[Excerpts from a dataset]
______

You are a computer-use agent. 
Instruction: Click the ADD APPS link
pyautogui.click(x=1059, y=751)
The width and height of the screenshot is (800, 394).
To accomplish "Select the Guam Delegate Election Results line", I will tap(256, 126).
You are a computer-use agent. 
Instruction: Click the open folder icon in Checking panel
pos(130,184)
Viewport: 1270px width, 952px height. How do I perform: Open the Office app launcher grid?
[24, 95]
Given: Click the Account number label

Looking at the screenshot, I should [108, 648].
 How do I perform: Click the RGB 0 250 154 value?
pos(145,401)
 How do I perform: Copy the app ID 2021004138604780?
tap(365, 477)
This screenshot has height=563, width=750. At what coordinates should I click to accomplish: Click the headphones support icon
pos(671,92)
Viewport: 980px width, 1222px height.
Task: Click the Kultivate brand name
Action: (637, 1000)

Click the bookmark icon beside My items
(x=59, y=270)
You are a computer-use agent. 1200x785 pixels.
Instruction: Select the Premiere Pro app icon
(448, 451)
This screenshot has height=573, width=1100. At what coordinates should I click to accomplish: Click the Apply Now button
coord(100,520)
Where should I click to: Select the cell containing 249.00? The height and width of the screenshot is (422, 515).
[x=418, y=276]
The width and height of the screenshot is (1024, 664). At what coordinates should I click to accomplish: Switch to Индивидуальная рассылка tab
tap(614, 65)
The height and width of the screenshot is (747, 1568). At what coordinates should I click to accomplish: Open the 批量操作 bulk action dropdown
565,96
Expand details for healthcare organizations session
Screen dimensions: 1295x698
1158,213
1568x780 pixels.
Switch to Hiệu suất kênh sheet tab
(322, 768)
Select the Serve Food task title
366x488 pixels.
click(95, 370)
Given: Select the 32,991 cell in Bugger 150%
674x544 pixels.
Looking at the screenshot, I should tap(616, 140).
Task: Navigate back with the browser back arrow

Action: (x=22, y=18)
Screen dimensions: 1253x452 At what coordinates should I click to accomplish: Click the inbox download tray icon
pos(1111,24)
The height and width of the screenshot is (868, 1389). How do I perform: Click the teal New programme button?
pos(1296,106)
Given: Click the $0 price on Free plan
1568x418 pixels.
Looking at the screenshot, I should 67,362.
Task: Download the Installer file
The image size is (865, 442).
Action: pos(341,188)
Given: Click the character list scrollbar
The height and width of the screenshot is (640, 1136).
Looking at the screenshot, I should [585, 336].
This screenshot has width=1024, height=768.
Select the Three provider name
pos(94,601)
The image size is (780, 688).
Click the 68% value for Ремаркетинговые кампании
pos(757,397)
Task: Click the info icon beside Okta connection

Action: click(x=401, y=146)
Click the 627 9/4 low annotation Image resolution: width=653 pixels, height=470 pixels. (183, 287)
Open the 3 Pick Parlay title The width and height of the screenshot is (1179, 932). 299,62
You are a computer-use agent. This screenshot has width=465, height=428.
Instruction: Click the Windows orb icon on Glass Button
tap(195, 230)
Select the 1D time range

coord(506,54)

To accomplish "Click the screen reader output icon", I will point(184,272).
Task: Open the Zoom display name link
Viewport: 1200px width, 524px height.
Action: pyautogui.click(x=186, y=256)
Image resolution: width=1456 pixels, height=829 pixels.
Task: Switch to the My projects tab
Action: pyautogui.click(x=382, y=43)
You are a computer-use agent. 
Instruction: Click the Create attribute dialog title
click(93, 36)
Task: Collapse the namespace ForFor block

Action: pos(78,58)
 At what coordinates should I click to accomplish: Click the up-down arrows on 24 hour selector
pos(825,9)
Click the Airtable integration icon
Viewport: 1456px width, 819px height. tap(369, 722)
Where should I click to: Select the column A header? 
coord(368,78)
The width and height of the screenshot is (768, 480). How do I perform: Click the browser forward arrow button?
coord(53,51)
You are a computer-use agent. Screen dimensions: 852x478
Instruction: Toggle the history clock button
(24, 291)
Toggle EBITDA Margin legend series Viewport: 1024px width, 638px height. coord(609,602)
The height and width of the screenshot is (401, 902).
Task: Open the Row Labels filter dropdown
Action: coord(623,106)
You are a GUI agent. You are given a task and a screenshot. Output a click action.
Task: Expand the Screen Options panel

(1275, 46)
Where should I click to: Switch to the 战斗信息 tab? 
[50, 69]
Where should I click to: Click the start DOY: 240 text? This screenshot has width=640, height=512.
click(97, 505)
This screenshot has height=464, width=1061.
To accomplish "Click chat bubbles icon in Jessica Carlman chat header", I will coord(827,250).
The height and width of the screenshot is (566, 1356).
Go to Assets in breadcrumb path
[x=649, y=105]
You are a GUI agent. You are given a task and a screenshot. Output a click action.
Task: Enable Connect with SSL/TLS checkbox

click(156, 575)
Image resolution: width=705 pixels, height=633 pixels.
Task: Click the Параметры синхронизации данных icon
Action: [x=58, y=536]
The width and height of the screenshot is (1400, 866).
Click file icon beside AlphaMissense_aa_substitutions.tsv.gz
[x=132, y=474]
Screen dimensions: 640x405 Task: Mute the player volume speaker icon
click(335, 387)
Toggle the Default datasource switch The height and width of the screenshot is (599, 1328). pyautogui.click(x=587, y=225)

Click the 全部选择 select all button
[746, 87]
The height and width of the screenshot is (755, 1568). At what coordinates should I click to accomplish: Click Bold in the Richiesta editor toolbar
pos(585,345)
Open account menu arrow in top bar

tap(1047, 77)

______

• WORK TO COMPLETE: From the first line to the last, return the records unchanged.

• PROBLEM SOLUTION:
You are a computer-use agent. 
Instruction: Click the ADD APPS link
pyautogui.click(x=1059, y=751)
The width and height of the screenshot is (800, 394).
To accomplish "Select the Guam Delegate Election Results line", I will tap(256, 126).
You are a computer-use agent. 
Instruction: Click the open folder icon in Checking panel
pos(130,184)
Viewport: 1270px width, 952px height. How do I perform: Open the Office app launcher grid?
[24, 95]
Given: Click the Account number label

Looking at the screenshot, I should [108, 648].
 How do I perform: Click the RGB 0 250 154 value?
pos(145,401)
 How do I perform: Copy the app ID 2021004138604780?
tap(365, 477)
This screenshot has height=563, width=750. At what coordinates should I click to accomplish: Click the headphones support icon
pos(671,92)
Viewport: 980px width, 1222px height.
Task: Click the Kultivate brand name
Action: (637, 1000)

Click the bookmark icon beside My items
(x=59, y=270)
You are a computer-use agent. 1200x785 pixels.
Instruction: Select the Premiere Pro app icon
(448, 451)
This screenshot has height=573, width=1100. At what coordinates should I click to accomplish: Click the Apply Now button
coord(100,520)
Where should I click to: Select the cell containing 249.00? The height and width of the screenshot is (422, 515).
[x=418, y=276]
The width and height of the screenshot is (1024, 664). At what coordinates should I click to accomplish: Switch to Индивидуальная рассылка tab
tap(614, 65)
The height and width of the screenshot is (747, 1568). At what coordinates should I click to accomplish: Open the 批量操作 bulk action dropdown
565,96
Expand details for healthcare organizations session
Screen dimensions: 1295x698
1158,213
1568x780 pixels.
Switch to Hiệu suất kênh sheet tab
(322, 768)
Select the Serve Food task title
366x488 pixels.
click(95, 370)
Given: Select the 32,991 cell in Bugger 150%
674x544 pixels.
Looking at the screenshot, I should tap(616, 140).
Task: Navigate back with the browser back arrow

Action: (x=22, y=18)
Screen dimensions: 1253x452 At what coordinates should I click to accomplish: Click the inbox download tray icon
pos(1111,24)
The height and width of the screenshot is (868, 1389). How do I perform: Click the teal New programme button?
pos(1296,106)
Given: Click the $0 price on Free plan
1568x418 pixels.
Looking at the screenshot, I should 67,362.
Task: Download the Installer file
The image size is (865, 442).
Action: pos(341,188)
Given: Click the character list scrollbar
The height and width of the screenshot is (640, 1136).
Looking at the screenshot, I should [585, 336].
This screenshot has width=1024, height=768.
Select the Three provider name
pos(94,601)
The image size is (780, 688).
Click the 68% value for Ремаркетинговые кампании
pos(757,397)
Task: Click the info icon beside Okta connection

Action: click(x=401, y=146)
Click the 627 9/4 low annotation Image resolution: width=653 pixels, height=470 pixels. (183, 287)
Open the 3 Pick Parlay title The width and height of the screenshot is (1179, 932). 299,62
You are a computer-use agent. This screenshot has width=465, height=428.
Instruction: Click the Windows orb icon on Glass Button
tap(195, 230)
Select the 1D time range

coord(506,54)

To accomplish "Click the screen reader output icon", I will point(184,272).
Task: Open the Zoom display name link
Viewport: 1200px width, 524px height.
Action: pyautogui.click(x=186, y=256)
Image resolution: width=1456 pixels, height=829 pixels.
Task: Switch to the My projects tab
Action: pyautogui.click(x=382, y=43)
You are a computer-use agent. 
Instruction: Click the Create attribute dialog title
click(93, 36)
Task: Collapse the namespace ForFor block

Action: pos(78,58)
 At what coordinates should I click to accomplish: Click the up-down arrows on 24 hour selector
pos(825,9)
Click the Airtable integration icon
Viewport: 1456px width, 819px height. tap(369, 722)
Where should I click to: Select the column A header? 
coord(368,78)
The width and height of the screenshot is (768, 480). How do I perform: Click the browser forward arrow button?
coord(53,51)
You are a computer-use agent. Screen dimensions: 852x478
Instruction: Toggle the history clock button
(24, 291)
Toggle EBITDA Margin legend series Viewport: 1024px width, 638px height. coord(609,602)
The height and width of the screenshot is (401, 902).
Task: Open the Row Labels filter dropdown
Action: coord(623,106)
You are a GUI agent. You are given a task and a screenshot. Output a click action.
Task: Expand the Screen Options panel

(1275, 46)
Where should I click to: Switch to the 战斗信息 tab? 
[50, 69]
Where should I click to: Click the start DOY: 240 text? This screenshot has width=640, height=512.
click(97, 505)
This screenshot has height=464, width=1061.
To accomplish "Click chat bubbles icon in Jessica Carlman chat header", I will coord(827,250).
The height and width of the screenshot is (566, 1356).
Go to Assets in breadcrumb path
[x=649, y=105]
You are a GUI agent. You are given a task and a screenshot. Output a click action.
Task: Enable Connect with SSL/TLS checkbox

click(156, 575)
Image resolution: width=705 pixels, height=633 pixels.
Task: Click the Параметры синхронизации данных icon
Action: [x=58, y=536]
The width and height of the screenshot is (1400, 866).
Click file icon beside AlphaMissense_aa_substitutions.tsv.gz
[x=132, y=474]
Screen dimensions: 640x405 Task: Mute the player volume speaker icon
click(335, 387)
Toggle the Default datasource switch The height and width of the screenshot is (599, 1328). pyautogui.click(x=587, y=225)

Click the 全部选择 select all button
[746, 87]
The height and width of the screenshot is (755, 1568). At what coordinates should I click to accomplish: Click Bold in the Richiesta editor toolbar
pos(585,345)
Open account menu arrow in top bar

tap(1047, 77)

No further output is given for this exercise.